Argh! I didn't even want to join FB, but now I can't stop!
So since last episode:
[I'm going to do this as clinically as possible so as to keep this from rambling on for a jillion words.]
- I had a pregnancy scare.
- It turned out to be false.
- But the negative test was the false thing.
- Because I had a miscarriage.
- I'm now waiting for a second ultrasound because I have polyps or fibroids or something and they need to see them at a different part of my cycle.
- I've spent the past few weeks worrying about surgeries, d&cs, menopause, and on and on. (Tuesday. Just two more days until the next step.)
- I cannot seem to get in the groove at work since my xmas holiday because of the above, the weather and general health problems discussed in this blog that are still unresolved. (My GI appt is this week, too, as is my general practitioner appt, so we'll wait and see what the next step is with my GI system and the neuropathy.)
- My mental health has been suprisingly good considering the above. I'm still generally happy with life, just sad over events. And my moods have been quite stable, thank you very much.
- I'm qute happy with the Obama administration so far and was in awe of the inauguration, and also glad I didn't go regardless of the historical significance of being there. Because I had a much better view from my couch and it was warm there, too!
- So, that's about it for now. I'm no feeling to creative or chatty...FB might be killing my creatitivty gene, lol. OrI'm just preoccupied a few things right now. I don't know.

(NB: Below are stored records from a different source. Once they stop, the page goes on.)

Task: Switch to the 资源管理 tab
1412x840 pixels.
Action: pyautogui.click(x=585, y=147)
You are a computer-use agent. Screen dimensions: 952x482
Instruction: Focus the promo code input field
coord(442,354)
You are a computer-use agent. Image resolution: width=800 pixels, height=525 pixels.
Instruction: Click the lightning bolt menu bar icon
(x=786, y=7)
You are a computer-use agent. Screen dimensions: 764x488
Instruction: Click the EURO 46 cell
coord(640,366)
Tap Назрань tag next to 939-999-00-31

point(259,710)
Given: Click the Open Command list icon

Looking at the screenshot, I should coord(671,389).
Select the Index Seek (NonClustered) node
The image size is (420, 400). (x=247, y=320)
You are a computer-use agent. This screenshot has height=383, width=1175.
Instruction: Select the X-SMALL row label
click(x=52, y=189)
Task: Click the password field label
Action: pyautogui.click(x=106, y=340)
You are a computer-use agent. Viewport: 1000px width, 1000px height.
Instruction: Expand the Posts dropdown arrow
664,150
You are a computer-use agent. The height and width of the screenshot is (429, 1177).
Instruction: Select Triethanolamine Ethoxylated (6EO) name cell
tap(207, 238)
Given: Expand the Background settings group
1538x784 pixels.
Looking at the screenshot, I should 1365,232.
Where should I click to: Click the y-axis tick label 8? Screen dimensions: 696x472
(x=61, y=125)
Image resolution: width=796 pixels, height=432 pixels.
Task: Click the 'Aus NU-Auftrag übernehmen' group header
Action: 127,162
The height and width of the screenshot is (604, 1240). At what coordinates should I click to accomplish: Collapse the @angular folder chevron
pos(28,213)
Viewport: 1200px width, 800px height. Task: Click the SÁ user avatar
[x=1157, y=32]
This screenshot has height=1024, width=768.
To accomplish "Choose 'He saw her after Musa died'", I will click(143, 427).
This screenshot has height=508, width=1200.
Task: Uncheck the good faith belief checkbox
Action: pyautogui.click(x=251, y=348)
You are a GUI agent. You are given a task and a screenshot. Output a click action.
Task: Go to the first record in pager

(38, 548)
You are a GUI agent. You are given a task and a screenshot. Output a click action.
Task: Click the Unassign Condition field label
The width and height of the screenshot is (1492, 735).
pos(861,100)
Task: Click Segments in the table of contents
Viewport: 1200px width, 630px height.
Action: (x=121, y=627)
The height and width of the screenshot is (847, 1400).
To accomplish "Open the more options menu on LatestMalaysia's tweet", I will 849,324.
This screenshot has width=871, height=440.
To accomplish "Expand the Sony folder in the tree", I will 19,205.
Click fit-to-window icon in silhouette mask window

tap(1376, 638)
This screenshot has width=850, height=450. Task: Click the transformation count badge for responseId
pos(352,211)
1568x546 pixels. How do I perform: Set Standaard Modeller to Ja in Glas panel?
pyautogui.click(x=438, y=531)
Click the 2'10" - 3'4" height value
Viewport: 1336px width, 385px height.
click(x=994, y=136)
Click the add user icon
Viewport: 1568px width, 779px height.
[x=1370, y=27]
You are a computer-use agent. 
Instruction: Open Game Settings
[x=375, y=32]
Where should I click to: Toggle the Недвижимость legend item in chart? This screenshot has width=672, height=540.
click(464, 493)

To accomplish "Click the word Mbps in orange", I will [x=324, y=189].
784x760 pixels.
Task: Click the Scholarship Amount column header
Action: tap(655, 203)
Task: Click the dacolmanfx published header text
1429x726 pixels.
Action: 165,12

- But it is quite cool catching up with long lost friends and acquaintances lives. A lot of them are very suprising to me, which is good and bad in many ways. And the pictures that have been posted of me are acting as a mild motivator to get my fat ass moving at the gym, but I still get sweaty palms thinking of a gym. So I'm not quite there yet, but soon. Really soon...
- Holden has a serious girlfriend for the first time and it makes me feel much older than I did right before he started dating her. And a little bit like I've lost a bit of him I'll never get back, now. Sad. But necessary.